> _WHAT YOU ARE ASKED TO DO_: Count the lines in the items below that contain the string "menu", treating uppercase and lowercase as different. Reply with the number only.

> _AVAILABLE RECORDS_:
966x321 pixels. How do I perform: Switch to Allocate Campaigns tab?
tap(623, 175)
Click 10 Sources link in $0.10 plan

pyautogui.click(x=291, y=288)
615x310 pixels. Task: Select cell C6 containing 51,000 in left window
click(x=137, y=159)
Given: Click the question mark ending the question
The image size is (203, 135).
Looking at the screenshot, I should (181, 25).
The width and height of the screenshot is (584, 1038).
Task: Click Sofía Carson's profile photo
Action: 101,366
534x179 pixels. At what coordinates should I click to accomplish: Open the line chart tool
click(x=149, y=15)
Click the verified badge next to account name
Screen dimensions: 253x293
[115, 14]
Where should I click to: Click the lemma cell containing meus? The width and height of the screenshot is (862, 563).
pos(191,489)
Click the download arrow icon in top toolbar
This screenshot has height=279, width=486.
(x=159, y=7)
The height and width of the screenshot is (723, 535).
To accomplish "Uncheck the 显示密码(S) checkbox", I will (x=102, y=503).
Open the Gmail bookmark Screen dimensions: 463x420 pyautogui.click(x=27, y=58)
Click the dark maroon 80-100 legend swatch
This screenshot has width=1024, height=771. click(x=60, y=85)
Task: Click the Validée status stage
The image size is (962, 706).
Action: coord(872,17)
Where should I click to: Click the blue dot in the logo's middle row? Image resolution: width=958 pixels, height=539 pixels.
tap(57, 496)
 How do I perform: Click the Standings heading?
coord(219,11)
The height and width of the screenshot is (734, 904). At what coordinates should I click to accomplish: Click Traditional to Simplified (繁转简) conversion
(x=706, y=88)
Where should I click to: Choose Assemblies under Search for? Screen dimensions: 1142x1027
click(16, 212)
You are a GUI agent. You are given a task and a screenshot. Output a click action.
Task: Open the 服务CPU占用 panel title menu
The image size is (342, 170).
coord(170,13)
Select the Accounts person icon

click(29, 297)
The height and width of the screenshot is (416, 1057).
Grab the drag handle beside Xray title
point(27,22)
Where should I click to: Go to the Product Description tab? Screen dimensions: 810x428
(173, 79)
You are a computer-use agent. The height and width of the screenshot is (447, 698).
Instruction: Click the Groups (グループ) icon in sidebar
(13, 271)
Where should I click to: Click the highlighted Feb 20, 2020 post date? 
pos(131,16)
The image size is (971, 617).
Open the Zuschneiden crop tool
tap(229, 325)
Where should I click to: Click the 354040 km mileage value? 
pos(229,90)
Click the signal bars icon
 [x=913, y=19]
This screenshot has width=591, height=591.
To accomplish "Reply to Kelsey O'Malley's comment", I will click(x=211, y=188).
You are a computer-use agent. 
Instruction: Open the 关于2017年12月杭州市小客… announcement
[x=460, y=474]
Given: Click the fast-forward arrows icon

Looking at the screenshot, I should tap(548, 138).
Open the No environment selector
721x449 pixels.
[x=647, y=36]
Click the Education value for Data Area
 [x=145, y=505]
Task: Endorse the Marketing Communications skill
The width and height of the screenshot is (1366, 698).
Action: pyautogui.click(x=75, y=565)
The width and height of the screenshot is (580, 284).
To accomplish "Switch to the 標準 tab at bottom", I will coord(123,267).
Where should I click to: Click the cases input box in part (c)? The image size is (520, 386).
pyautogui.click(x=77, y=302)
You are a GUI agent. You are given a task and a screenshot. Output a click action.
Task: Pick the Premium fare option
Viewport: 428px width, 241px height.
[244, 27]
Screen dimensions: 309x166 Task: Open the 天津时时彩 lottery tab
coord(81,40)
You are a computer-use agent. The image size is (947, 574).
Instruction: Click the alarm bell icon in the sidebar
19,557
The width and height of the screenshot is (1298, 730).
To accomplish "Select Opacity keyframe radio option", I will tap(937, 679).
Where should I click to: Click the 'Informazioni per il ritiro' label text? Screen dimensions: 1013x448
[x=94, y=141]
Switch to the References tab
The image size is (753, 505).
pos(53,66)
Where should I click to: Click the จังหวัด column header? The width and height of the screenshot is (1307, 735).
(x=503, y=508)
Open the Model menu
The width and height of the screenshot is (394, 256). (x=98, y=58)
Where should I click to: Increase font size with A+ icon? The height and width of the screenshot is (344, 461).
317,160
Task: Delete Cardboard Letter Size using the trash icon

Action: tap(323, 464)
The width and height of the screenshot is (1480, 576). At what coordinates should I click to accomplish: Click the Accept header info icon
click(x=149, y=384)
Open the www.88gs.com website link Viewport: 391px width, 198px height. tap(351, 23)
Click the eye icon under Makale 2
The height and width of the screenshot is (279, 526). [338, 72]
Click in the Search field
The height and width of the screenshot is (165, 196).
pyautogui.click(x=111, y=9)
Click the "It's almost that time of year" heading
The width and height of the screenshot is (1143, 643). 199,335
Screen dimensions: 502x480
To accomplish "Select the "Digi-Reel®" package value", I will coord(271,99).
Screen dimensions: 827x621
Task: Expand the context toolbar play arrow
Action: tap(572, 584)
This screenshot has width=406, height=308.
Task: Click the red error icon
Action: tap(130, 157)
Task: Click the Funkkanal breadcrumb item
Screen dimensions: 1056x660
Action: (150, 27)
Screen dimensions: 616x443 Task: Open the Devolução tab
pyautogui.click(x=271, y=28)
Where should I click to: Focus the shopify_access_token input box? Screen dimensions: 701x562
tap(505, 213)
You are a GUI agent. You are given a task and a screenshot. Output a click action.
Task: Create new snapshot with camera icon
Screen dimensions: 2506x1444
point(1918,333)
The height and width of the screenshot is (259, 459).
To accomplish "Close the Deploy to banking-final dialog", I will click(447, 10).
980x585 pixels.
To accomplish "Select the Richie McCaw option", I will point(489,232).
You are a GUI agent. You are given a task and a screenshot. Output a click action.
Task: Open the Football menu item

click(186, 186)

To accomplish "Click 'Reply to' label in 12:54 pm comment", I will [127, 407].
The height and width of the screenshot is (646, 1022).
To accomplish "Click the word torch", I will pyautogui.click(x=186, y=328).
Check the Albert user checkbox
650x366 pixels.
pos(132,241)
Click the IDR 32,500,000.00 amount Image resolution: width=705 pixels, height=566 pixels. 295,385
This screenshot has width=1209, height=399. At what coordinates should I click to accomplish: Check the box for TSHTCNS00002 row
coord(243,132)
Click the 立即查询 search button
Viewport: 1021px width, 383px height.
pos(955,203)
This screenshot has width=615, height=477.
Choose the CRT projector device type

> _OUTPUT OF THE EXERCISE_: 3